L’ENJEU ALIMENTAIRE DANS L’ACCORD UE-MERCOSUL: UN POINT DE VUE EUROPÉEN
DOI:
https://doi.org/10.9771/rppgd.v35i0.66438Palavras-chave:
alimentaire, Commerce, MercosulResumo
Après l’accord de principe du 28 juin 2019, la Commission européenne a publié, de façon numériquement plus accessible, « compte tenu de l’intérêt croissant du public pour les négociations », comme elle le reconnaît elle-même, les différents éléments de la partie commerciale du futur accord.[1] Les simples fiches d’information ne permettent pas de faire une analyse critique, puisqu’elles sont très synthétiques et tournées vers la justification des termes de l’accord. Parmi les différents éléments, destinés à devenir les chapitres du futur accord, plusieurs permettent d’apprécier l’enjeu alimentaire mais encore faut-il les rapprocher et les croiser, pas moins de sept chapitres : Commerce des marchandises et son annexe X Commerce des vins et spiritueux, Douanes et facilitation des échanges, Mesures SPS, Dialogues, Propriété intellectuelle et ses annexes, Commerce et développement durable, Règlement des différends.

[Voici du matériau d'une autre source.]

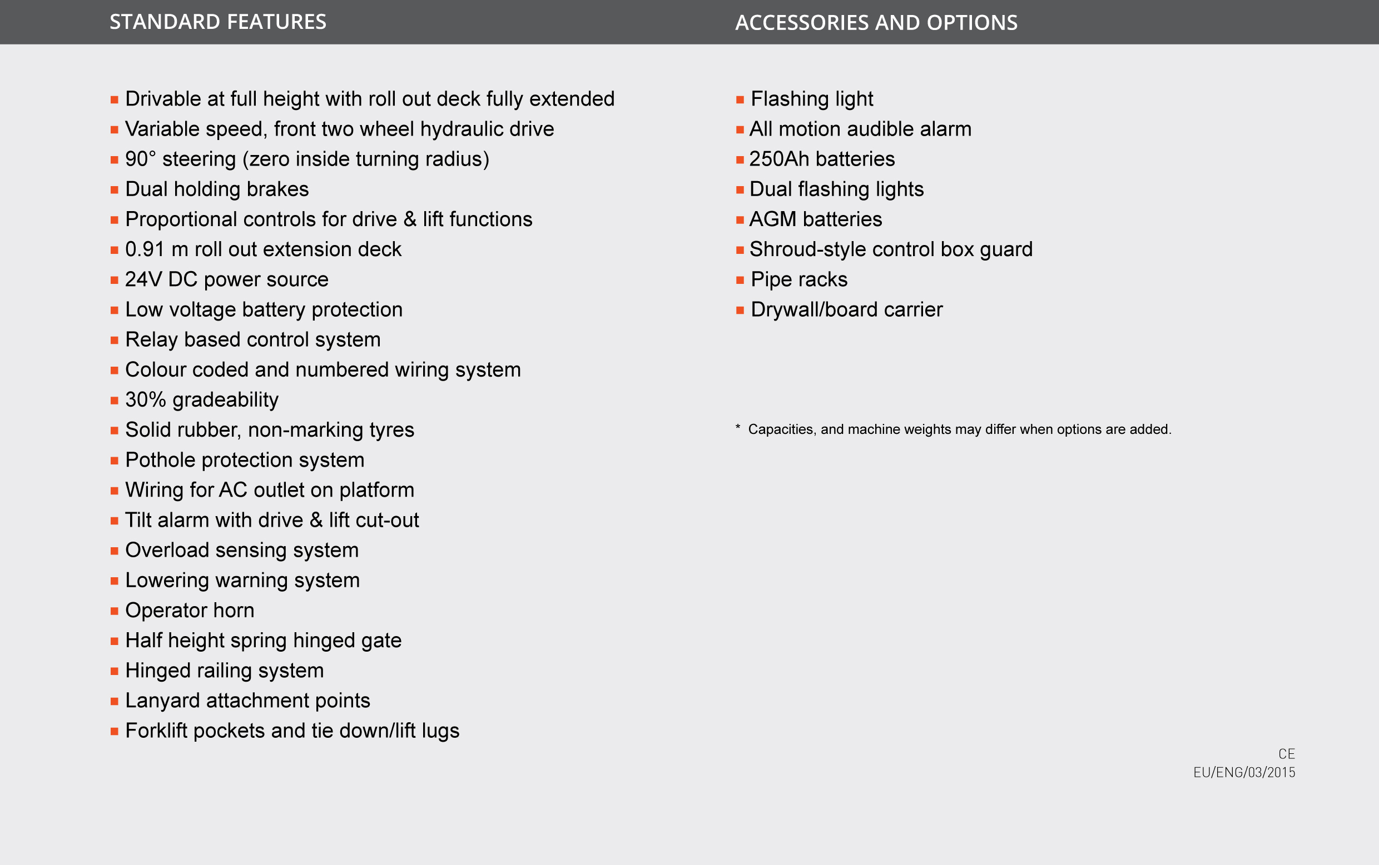Screen dimensions: 1379x865
Task: Click the Accessories and Options heading
Action: 876,23
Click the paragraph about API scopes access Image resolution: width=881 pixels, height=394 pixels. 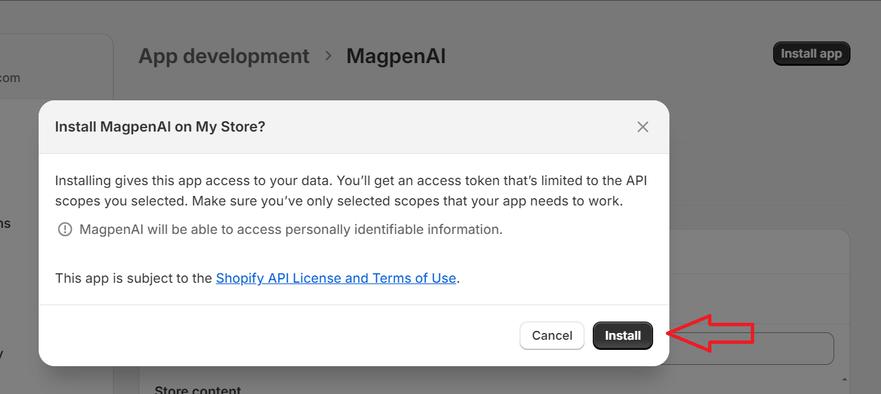pos(351,191)
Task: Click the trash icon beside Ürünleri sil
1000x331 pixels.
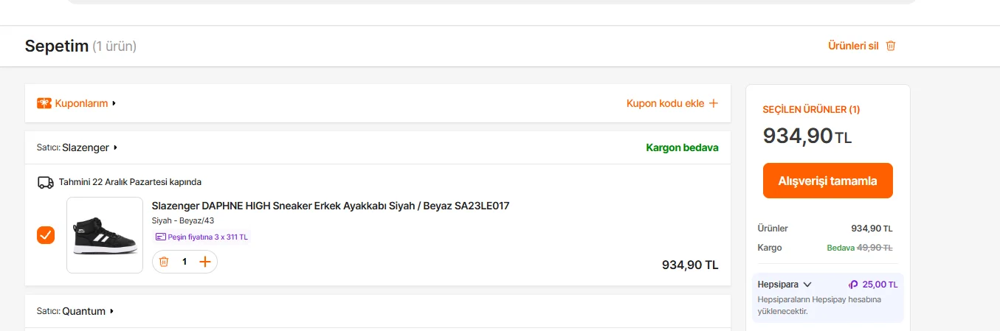Action: coord(891,46)
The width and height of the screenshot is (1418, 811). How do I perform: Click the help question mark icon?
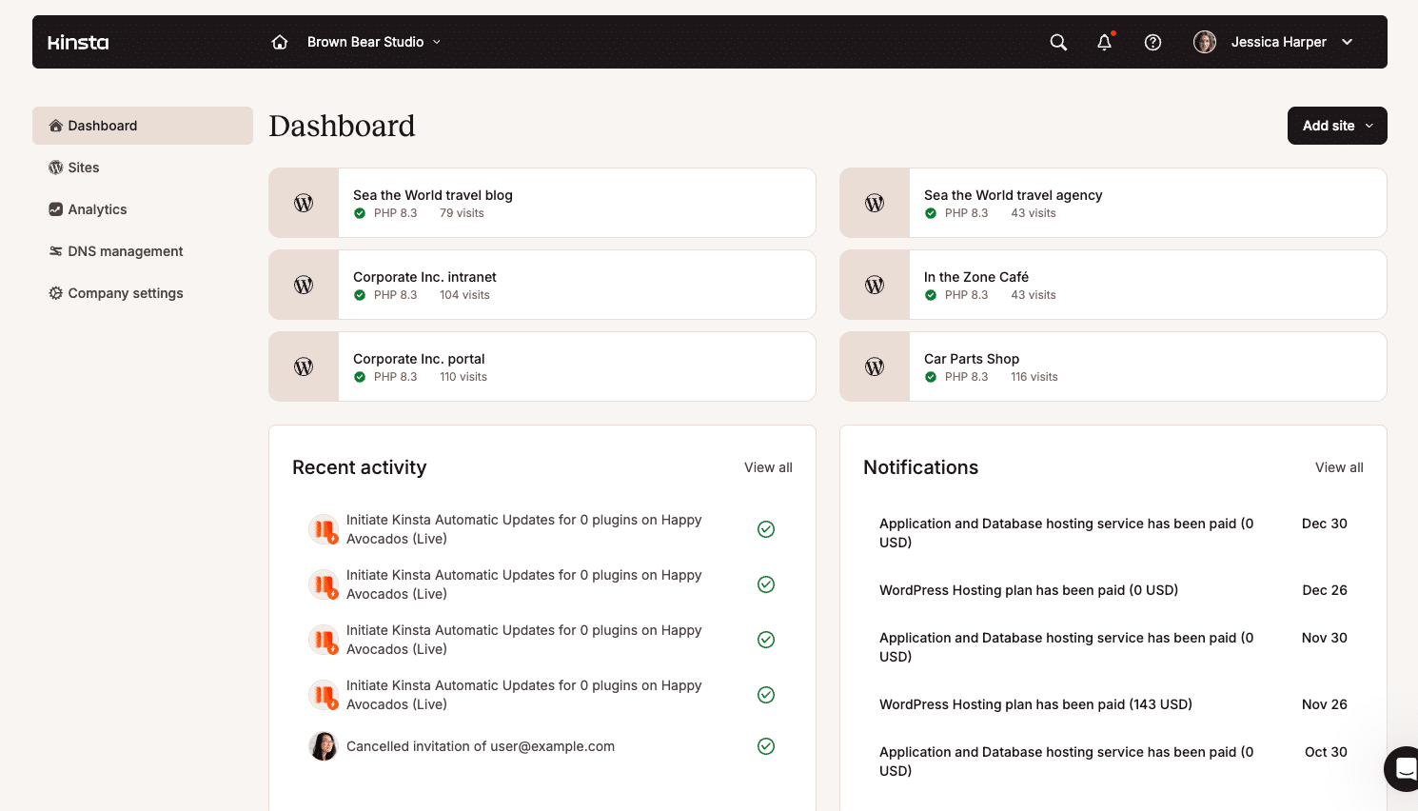1152,42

Ce secteur a toujours été la pomme de discorde entre les deux marchés. Secteur de spécialisation et d’exportation côté Mercosul, secteur protégé côté Union européenne/UE. L’accord de l’OMC sur l’agriculture en 1995 a cependant contraint l’UE à faire céder ses barrières tarifaires, mais celle-ci n’a pas abandonné ses producteurs ni bradé son patrimoine alimentaire.
En réalité, si l’on regarde les différends commerciaux à l’OMC, on peut dire qu’il n’existe pas de guerre commerciale entre les deux. Peu de différends (surtout sur les subventions européennes), la moitié d’entre eux se réglant au stade des consultations ; ils concernent toutefois des produits emblématiques : poulet et café brésiliens, vins et OGM argentins.[2]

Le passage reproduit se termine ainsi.